Groundbreaking for the Louisiana Emerging Technologies Center will be sometime in June, with completion expected the following spring, said Paula Jacobi, CEO of the LSU System Research and Technology Foundation, which will oversee the center.
The center, which will be an incubator for start-up technology companies, will be built on the site of old, leaky barns that once housed the LSU AgCenter’s annual state livestock show. After nearly 70 years on the LSU campus, that show was moved in February 2004 to the Lamar Dixon Expo Center in Gonzales, La.
“This is what visitors will see when they enter campus from the east,” Jacobi said of the three-story building, designed in the Italian renaissance style of the LSU Master Plan. The lead designer is Dale Songy of Coleman & Partners of Baton Rouge,
The Louisiana Emerging Technologies Center will house the offices of the foundation as well the center. Jacobi said an executive director for the center should be hired within the next few months.

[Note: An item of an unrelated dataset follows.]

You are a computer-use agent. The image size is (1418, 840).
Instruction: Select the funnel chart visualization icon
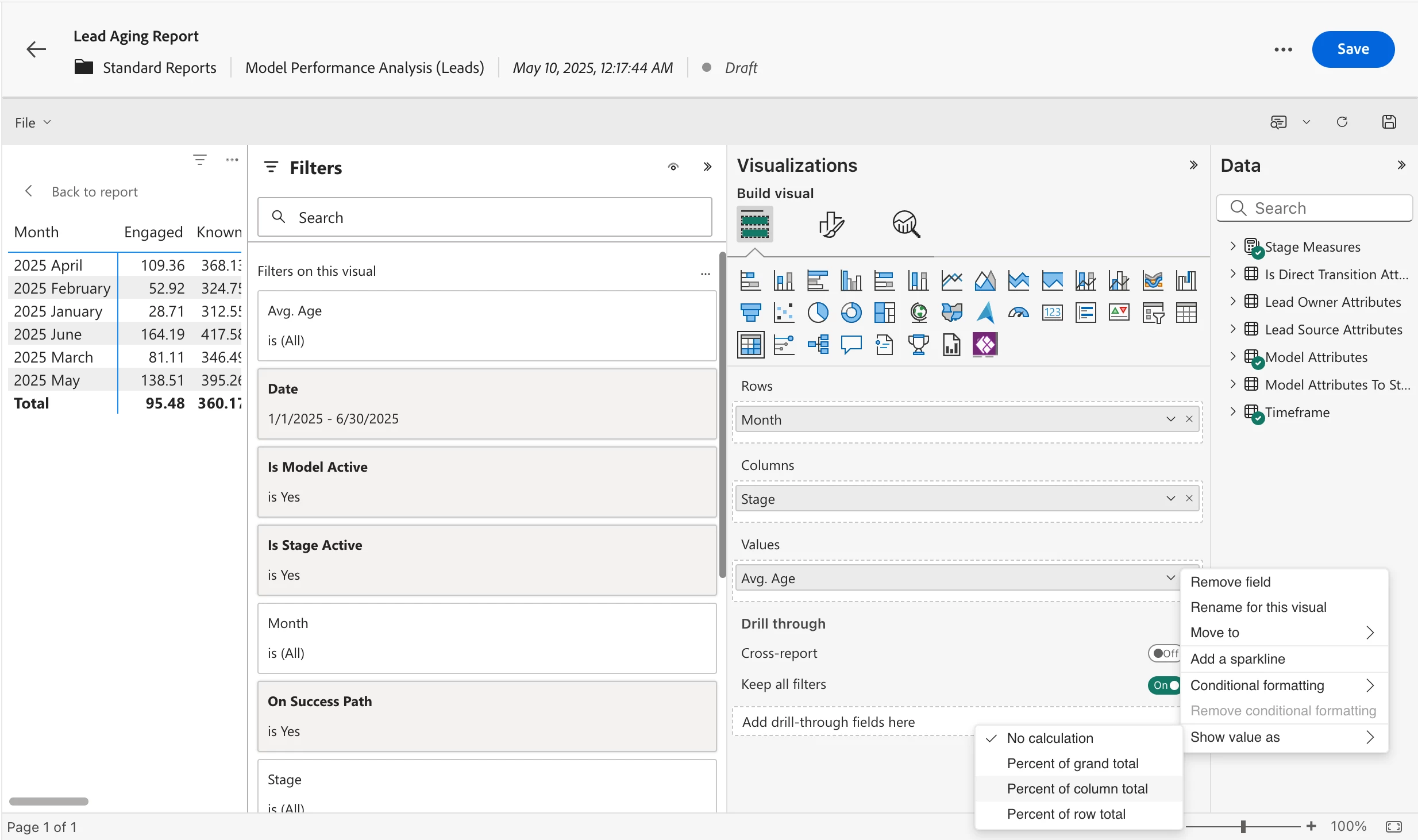[x=750, y=313]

The center will provide offices, conference rooms, laboratory space and equipment for newly formed technology companies. The first tenant will be TransGenRx, a new company that has licensed technology from the LSU AgCenter to produce protein products in chicken eggs.
“The companies will be here temporarily until they expand and have enough money to move into larger facilities,” Jacobi said.
The LSU Master Plan calls for a reconfigured intersection at the site, which is at East Parker and West Lakeshore. A proposal under consideration is for this intersection to become a major gateway to campus. This new entry would be called the East Gate to complement the North Gate and South Gate, which are the other main approaches to campus.
Linda Foster Benedict
(This article appeared in the spring 2004 issue of Louisiana Agriculture.)